Russia’s most recent invasion of Ukraine attracted global attention not only to its unjust and devastating civil consequences but also to White-supremacy and Orientalism as organizing principles of the false-constructed image of “European civilization.” Many newsagents, including CBS News and Al Jazeera English, slipped through their explicitly racist and Orientalist commentaries on live broadcasts, describing Ukraine as “a relatively civilized, relatively European” place where they would not expect conflict opposed to Iraq or Afghanistan. Orientalism, in Said’s description, is a Western discourse in the Foucauldian sense that imagines, constitutes, and dominates “the Orient” in the post-Enlightenment era, i.e., “for the Orientalist, the language speaks the Arab, not vice versa.” Racism and Orientalism as products of European colonialism are ways of learning and practice; therefore, discriminatory power relations not only surfaced in media commentaries on the war in Ukraine but also among Ukrainians, politicians, and ordinary people from neighboring countries when African residents were refused at border crossings, and white Ukrainian refugees were welcomed. At the same time, Syrians created a “refugee crisis.” Of course, racism and Orientalism are prevalent not only in Europe. Following the influx of Syrian migrants in the last decade, anti-Arab discourses surfaced in Turkey, abiding well with a nationwide and global political context where leaders across regions promulgate nativism. My field observations and interviews in Turkey also showcase similar attitudes towards Syrian refugees, labeling them—especially veiled women and Arabic-speaking men—as behaving “illiterate” and “uncivil” in public spaces.


Not surprisingly, women suffer the most from insecurities (Tripp et al., 2013). Women become more vulnerable to abuse in various forms. For instance, Turkish men flooded Twitter with sexualizing and objectifying comments about how they were excited and ready to “welcome” Ukrainian women immediately after the war erupted. Among Syrians in Turkey, adolescent girls and young women increasingly experience the risk of violence instead of stability and safety in their post-migration life trajectories. Researchers show that marriage is seen as a way out of social and economic insecurities as polygamist marriages between Turkish men and young Syrian women reached new heights. The state statistics show that 38% of the Syrian refugee women between the ages of 25-49 in Turkey get married before 18, and 12% do so before 15. There is also evidence of “trading” underage Syrian girls for marriage. Although gendered violence in the post-war contexts focuses more on women’s experiences, the Syrian refugee experience in Turkey provides cases of men being sold for marriage as well. Despite the increased number of underage marriages and pregnancies are documented, the Turkish judiciary does not follow or prosecute them. Mainstreaming exceptionalities perpetuates ethnic and gendered inequalities; impunity is “an aspect of power…embedded in the process of social differentiation that reinforces a highly unequal social order,” according to Lesley Gill.

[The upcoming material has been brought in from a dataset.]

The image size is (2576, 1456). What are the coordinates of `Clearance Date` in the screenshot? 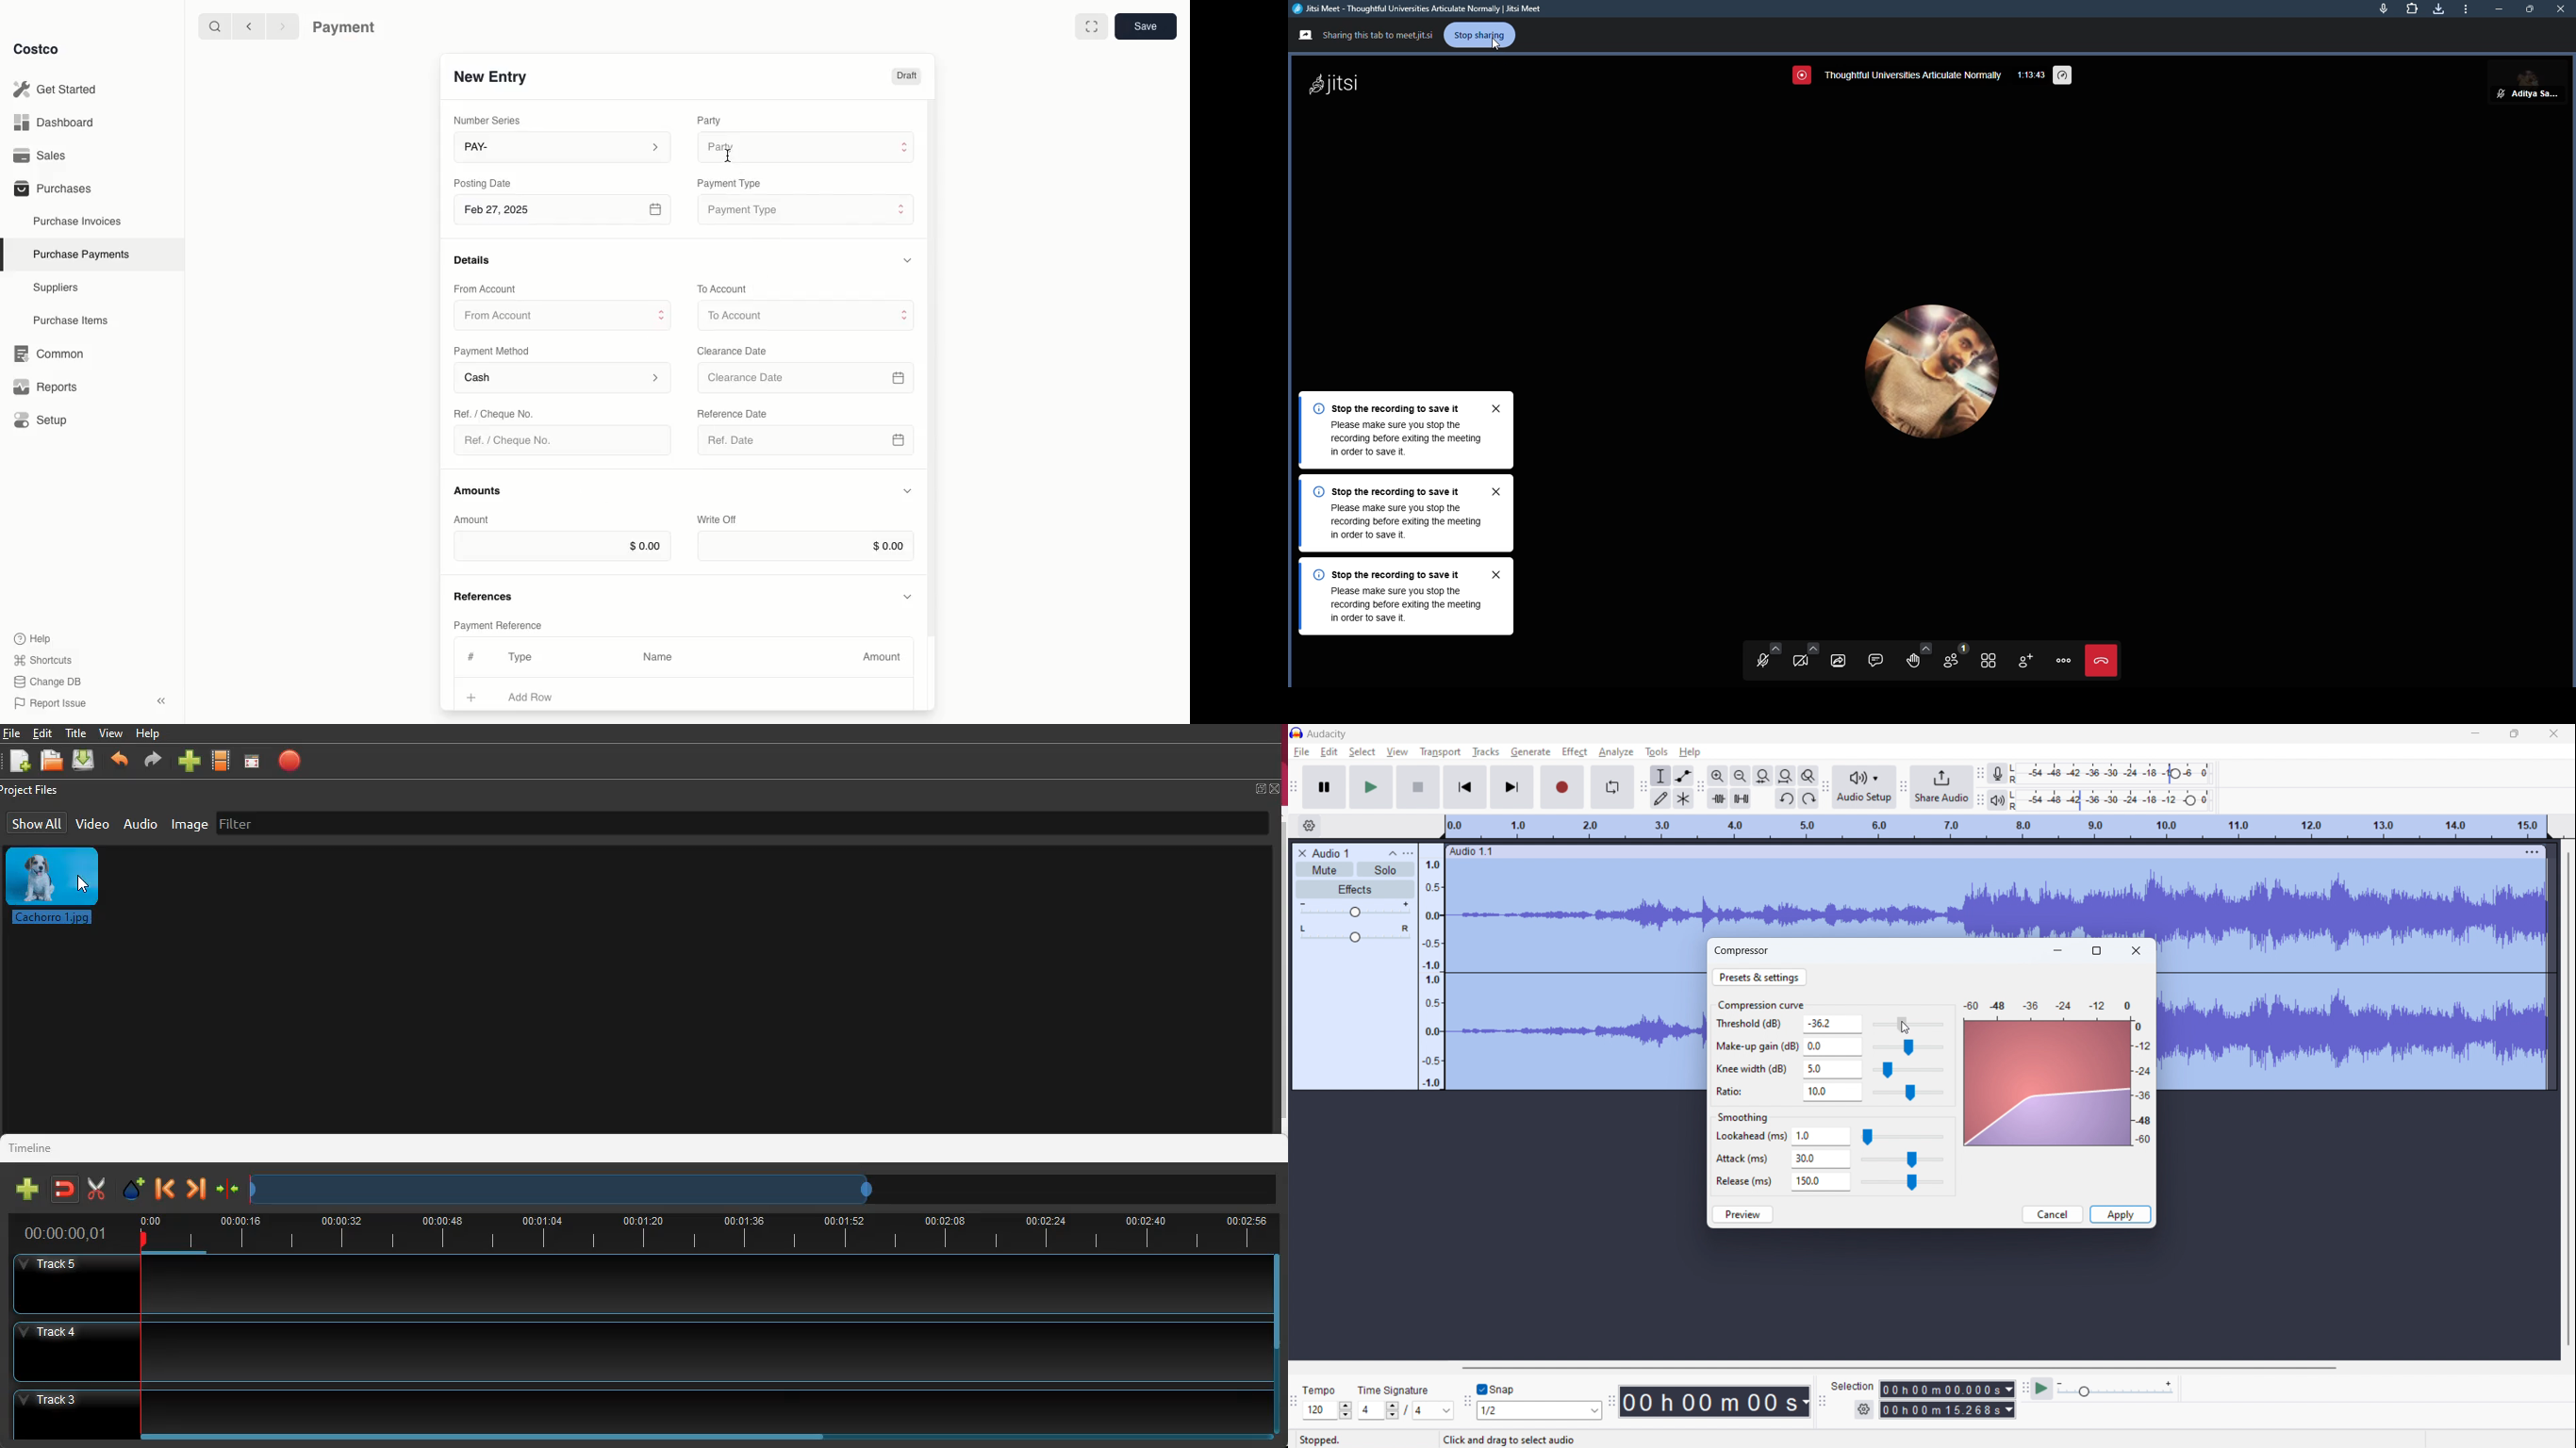 It's located at (808, 379).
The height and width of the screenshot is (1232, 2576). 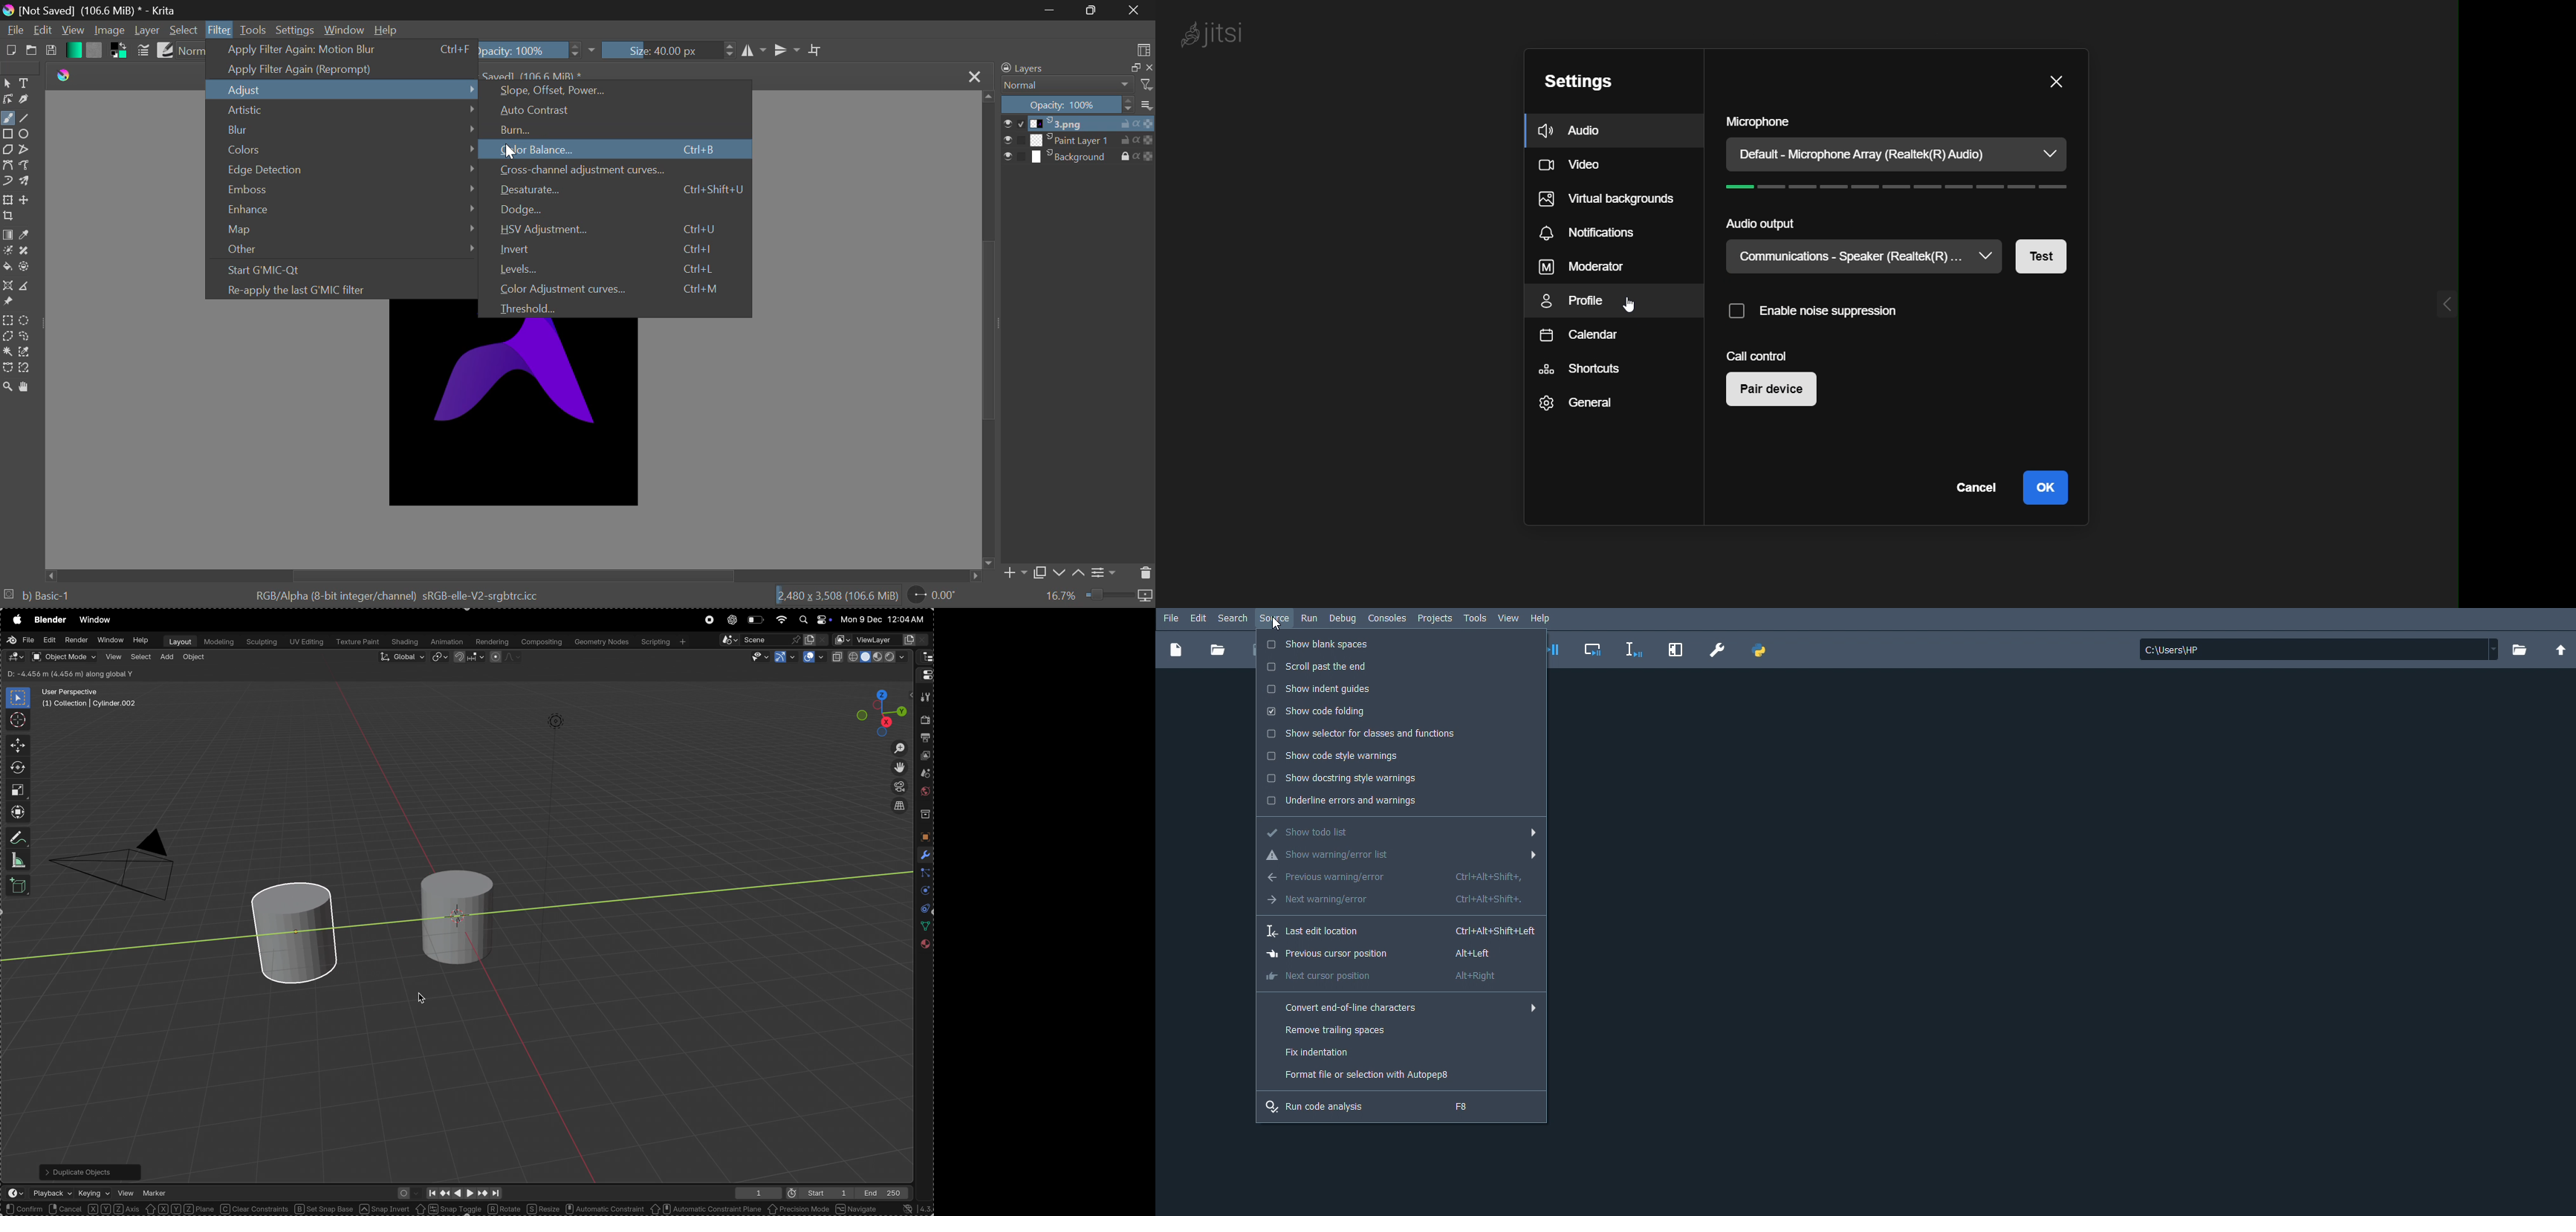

These examples manifest the importance of sociological studies of wars as sites for investigating and understanding institutionalized power relations and gendered and racial violence at every level of social life.


Basak Gemici is a Ph.D. candidate in sociology at the University of Pittsburgh. Considering the salience of ethnicity and gender in organizing both populism and daily life, she studies how populist authoritarianism is reproduced and challenged in ordinary people's social interactions over the case of Turkey.